An exact reproduction of the data below is expected, free of images.

Stored data:
============================================================

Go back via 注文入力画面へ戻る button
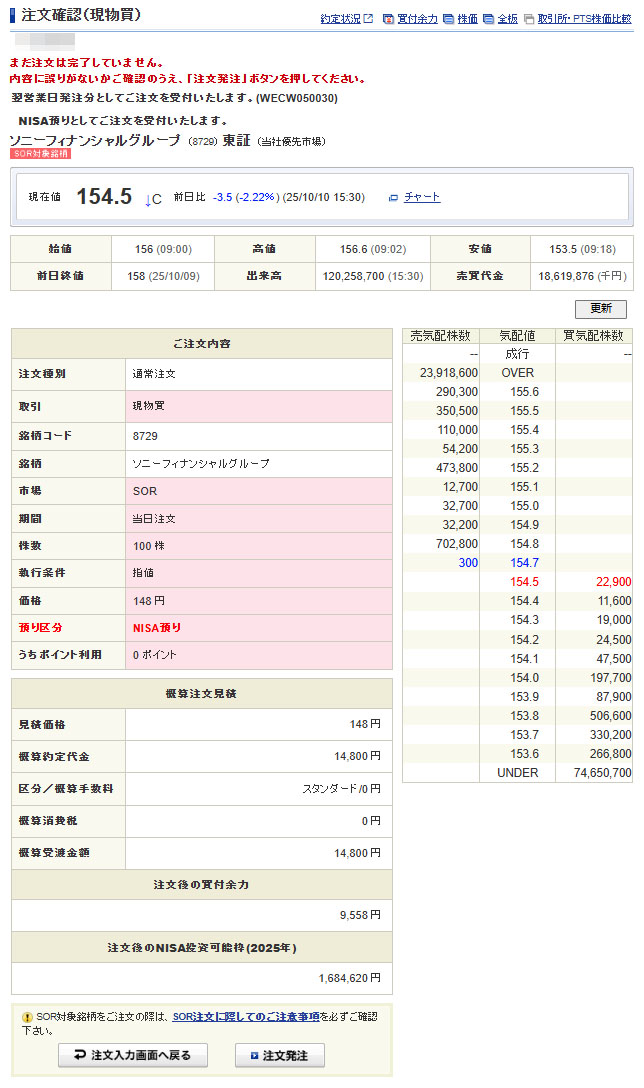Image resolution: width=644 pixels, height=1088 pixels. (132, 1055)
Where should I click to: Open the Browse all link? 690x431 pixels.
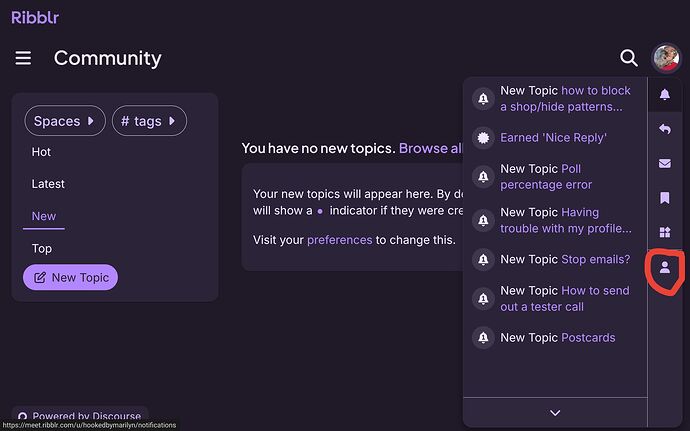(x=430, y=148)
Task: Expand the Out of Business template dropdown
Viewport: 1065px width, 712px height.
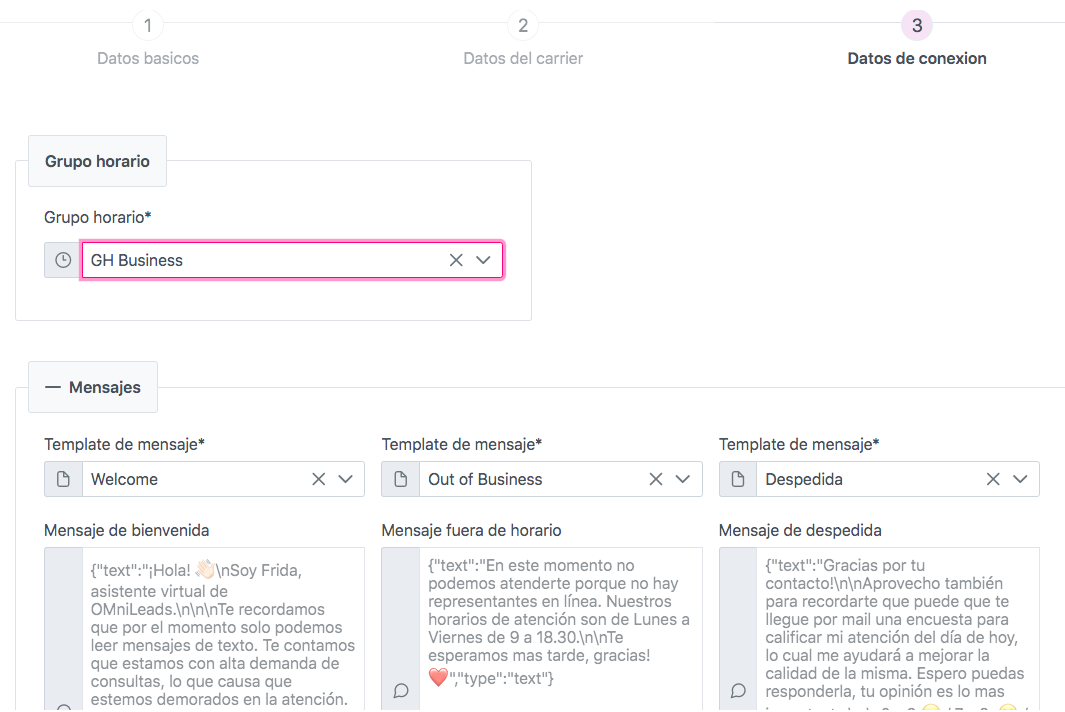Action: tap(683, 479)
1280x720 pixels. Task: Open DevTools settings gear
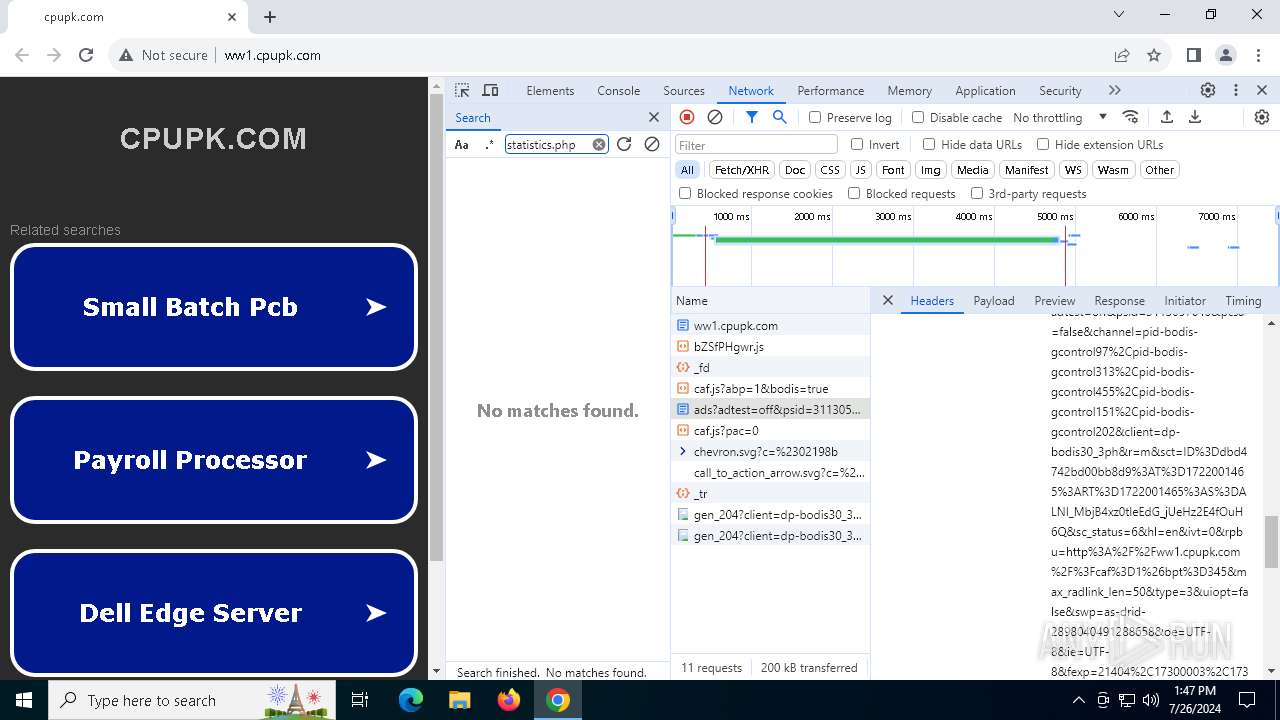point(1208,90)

============================================================

[Your solution]:
Go back via 注文入力画面へ戻る button
Image resolution: width=644 pixels, height=1088 pixels. (132, 1055)
Where should I click to: Open the Browse all link? 690x431 pixels.
(x=430, y=148)
Task: Expand the Out of Business template dropdown
Viewport: 1065px width, 712px height.
Action: tap(683, 479)
1280x720 pixels. Task: Open DevTools settings gear
point(1208,90)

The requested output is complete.